Les historiens ont reproché à Ridley Scott de prendre de nombreuses libertés avec les faits, ce à quoi le classique vivant, connu pour son franc parler, a conseillé aux critiques de « se trouver une vie ». Bien entendu, tout film a droit à la fiction, et Napoléon ne fait pas exception. Fait intéressant, la façon dont la Russie y est montrée est relativement fidèle à la réalité historique, avec quelques bémols.
L’empereur russe était-il un fervent partisan de Napoléon? Pas vraiment.

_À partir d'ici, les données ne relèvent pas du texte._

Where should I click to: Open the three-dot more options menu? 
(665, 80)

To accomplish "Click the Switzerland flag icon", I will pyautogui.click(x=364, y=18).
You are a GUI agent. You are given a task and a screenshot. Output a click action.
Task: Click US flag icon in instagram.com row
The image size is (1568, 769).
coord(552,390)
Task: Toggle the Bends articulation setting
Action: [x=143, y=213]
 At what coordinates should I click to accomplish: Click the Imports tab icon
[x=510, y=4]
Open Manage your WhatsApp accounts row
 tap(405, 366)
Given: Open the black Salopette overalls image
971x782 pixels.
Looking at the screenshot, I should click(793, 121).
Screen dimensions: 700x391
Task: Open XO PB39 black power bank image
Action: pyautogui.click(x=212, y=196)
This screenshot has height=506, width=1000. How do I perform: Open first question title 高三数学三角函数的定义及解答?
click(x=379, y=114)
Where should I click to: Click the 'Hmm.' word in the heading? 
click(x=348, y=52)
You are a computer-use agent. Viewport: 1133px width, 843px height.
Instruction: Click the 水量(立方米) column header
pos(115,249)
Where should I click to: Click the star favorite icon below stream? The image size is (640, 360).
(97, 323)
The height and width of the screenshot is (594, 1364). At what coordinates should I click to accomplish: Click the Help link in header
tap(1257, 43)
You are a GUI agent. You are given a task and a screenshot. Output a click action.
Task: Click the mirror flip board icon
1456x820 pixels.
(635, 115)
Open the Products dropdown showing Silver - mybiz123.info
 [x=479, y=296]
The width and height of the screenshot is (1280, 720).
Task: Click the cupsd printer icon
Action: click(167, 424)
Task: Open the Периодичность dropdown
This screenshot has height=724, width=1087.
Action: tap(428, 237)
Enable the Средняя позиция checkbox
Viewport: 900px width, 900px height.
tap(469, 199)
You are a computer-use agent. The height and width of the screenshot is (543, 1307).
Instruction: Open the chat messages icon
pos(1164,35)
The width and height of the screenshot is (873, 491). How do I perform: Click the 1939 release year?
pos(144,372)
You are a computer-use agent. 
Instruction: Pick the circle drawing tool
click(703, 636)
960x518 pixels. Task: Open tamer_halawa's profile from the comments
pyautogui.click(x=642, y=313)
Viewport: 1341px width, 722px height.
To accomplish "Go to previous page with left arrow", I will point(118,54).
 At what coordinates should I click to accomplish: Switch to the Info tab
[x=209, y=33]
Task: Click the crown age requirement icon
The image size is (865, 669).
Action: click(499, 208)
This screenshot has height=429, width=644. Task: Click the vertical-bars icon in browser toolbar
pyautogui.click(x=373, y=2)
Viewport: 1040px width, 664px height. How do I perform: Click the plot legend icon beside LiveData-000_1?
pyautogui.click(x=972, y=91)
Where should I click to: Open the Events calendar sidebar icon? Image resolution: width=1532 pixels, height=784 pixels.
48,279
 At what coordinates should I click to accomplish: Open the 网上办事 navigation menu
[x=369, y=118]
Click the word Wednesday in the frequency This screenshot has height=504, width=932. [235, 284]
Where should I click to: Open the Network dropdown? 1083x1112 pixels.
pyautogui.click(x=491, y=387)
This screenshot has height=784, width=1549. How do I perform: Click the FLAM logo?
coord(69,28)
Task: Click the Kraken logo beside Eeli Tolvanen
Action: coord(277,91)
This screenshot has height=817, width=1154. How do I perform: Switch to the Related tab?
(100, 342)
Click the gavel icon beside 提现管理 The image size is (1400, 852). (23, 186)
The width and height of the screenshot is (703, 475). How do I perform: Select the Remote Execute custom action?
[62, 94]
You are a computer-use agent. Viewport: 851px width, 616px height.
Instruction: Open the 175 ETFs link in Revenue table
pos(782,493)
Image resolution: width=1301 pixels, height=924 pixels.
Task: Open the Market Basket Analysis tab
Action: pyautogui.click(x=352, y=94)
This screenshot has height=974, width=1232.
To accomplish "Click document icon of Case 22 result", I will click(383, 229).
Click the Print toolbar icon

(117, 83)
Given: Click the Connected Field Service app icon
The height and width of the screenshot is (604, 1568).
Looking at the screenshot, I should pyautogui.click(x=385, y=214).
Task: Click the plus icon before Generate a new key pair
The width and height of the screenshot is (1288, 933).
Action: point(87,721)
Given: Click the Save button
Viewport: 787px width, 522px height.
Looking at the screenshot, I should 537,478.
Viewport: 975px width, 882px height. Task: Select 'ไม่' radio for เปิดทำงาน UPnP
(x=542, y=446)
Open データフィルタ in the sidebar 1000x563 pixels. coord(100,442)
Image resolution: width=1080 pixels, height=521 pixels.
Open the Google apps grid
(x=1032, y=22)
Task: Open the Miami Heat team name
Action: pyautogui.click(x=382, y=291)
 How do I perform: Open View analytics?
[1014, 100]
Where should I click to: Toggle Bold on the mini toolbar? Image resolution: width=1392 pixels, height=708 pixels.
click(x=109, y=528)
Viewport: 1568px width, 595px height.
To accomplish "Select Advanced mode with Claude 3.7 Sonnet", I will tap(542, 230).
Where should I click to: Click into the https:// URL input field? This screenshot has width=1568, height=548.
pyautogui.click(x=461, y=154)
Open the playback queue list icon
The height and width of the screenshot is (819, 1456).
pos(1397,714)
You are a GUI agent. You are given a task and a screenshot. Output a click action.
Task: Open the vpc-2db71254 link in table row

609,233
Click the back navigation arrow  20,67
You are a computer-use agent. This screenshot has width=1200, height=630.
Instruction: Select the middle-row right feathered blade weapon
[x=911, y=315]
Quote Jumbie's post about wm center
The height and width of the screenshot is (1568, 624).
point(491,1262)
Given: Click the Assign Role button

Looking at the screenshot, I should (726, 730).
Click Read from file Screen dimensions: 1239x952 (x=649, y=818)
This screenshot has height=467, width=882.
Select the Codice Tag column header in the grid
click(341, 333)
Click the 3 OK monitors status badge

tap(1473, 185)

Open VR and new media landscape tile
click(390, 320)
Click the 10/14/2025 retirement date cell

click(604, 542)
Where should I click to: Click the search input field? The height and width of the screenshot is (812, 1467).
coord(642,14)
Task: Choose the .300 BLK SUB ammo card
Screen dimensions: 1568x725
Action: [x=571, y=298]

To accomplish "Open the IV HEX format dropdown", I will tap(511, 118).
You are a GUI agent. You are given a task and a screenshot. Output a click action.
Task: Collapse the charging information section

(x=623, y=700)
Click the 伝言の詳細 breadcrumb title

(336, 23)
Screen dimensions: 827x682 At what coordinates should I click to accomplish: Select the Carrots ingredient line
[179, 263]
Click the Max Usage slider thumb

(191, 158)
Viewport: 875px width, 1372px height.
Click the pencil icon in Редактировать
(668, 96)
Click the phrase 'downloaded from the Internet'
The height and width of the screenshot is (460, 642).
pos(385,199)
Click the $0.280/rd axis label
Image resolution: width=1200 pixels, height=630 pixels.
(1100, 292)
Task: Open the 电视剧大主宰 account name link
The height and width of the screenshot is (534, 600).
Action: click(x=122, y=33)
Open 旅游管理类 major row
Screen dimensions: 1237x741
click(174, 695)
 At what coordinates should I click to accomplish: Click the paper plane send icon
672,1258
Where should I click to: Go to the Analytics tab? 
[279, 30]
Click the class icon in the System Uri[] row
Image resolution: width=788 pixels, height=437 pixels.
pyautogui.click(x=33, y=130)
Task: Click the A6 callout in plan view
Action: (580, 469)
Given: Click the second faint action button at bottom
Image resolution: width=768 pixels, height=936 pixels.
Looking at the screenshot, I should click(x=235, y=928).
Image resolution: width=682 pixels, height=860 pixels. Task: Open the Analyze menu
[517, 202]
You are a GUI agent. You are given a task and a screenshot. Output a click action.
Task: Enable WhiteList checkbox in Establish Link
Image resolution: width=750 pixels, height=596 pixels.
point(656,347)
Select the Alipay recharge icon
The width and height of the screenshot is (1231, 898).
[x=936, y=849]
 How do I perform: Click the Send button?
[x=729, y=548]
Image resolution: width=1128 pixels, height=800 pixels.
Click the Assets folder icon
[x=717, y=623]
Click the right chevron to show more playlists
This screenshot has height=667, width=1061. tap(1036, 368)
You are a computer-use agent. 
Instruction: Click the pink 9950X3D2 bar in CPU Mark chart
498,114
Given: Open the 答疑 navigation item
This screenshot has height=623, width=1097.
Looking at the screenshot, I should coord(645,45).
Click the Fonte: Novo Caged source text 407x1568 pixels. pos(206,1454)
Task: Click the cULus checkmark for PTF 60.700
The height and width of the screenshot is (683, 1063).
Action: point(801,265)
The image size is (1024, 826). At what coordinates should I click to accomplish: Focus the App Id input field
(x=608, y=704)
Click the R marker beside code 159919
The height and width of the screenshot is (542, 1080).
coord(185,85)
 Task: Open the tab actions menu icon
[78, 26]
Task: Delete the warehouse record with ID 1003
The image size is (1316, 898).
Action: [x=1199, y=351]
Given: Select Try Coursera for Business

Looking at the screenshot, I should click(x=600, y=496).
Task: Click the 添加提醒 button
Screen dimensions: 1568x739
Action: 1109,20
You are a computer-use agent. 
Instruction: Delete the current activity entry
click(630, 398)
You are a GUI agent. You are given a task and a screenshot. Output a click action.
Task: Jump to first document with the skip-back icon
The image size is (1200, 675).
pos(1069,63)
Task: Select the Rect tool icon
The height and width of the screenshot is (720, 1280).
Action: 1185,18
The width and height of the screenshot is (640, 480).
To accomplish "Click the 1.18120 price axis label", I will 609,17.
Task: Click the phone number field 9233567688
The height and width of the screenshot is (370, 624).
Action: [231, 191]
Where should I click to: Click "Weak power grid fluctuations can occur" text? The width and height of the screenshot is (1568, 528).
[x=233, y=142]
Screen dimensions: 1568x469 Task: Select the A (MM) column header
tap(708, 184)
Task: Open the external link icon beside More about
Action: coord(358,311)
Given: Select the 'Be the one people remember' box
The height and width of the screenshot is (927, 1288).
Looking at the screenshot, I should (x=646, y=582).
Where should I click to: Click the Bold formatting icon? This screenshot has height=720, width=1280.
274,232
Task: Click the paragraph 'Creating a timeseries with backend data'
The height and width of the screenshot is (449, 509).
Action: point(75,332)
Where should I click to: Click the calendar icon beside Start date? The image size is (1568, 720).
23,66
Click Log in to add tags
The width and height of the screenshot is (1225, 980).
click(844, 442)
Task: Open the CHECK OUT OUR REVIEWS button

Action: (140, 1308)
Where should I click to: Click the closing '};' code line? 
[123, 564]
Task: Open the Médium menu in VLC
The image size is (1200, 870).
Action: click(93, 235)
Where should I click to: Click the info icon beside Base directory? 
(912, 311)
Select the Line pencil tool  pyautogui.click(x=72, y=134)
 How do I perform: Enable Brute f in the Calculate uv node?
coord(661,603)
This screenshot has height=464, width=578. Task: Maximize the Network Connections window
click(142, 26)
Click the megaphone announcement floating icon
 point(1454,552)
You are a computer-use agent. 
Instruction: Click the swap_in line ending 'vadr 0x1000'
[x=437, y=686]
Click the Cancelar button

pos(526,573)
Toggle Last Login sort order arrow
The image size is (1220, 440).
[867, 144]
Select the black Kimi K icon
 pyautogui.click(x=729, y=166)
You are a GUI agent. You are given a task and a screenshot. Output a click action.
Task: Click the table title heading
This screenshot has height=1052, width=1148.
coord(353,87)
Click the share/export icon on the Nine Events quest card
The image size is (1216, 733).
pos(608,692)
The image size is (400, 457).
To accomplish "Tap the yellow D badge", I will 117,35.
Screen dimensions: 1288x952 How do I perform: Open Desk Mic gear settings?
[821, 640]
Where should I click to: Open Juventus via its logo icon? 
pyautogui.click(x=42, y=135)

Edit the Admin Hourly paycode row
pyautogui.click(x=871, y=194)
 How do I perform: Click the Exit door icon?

Dans le film, Alexandre Ier est présenté sous les traits d’un jeune homme blond et enthousiaste (interprété par le Français Edouard Philipponnat, 24 ans) qui admire le génie de Napoléon et, en tant que commandant, tente d’imiter sa tactique. Le tsar devient membre de la coalition antinapoléonienne sous l’influence de l’empereur d’Autriche François II, plus mature et expérimenté. Cependant, mis à part les considérations politiques, le jeune monarque semble submergé par le désir de vaincre l’invincible Français sur le champ de bataille. Le résultat est connu de tous : lors de la bataille impliquant les trois empereurs à Austerlitz en 1805, Napoléon a remporté la victoire. Une brillante description de cette bataille est d’ailleurs réalisée par Léon Tolstoï dans son roman Guerre et Paix.
En fait, la différence d’âge entre les adversaires n’était pas si importante. Alexandre était certes plus jeune que Napoléon, mais de 8 ans seulement ; à l’époque d’Austerlitz il avait 27 ans. Autrement dit, il était jeune, mais loin d’être un garçon en culotte courte, et ses boucles se faisaient rares (du moins c’est ainsi qu’il est dépeint dans le tableau de Nicolas-Louis-François Gosse représentant la réunion de Tilsit 1807, un début de calvitie étant déjà visible). Alexandre Ier était effectivement jaloux de la gloire militaire de Napoléon, mais il n’était pas seul. Et bien que le monarque russe fût très arrogant avant la défaite d’Austerlitz, il est difficile de soupçonner chez lui une quelconque innocence à l’époque.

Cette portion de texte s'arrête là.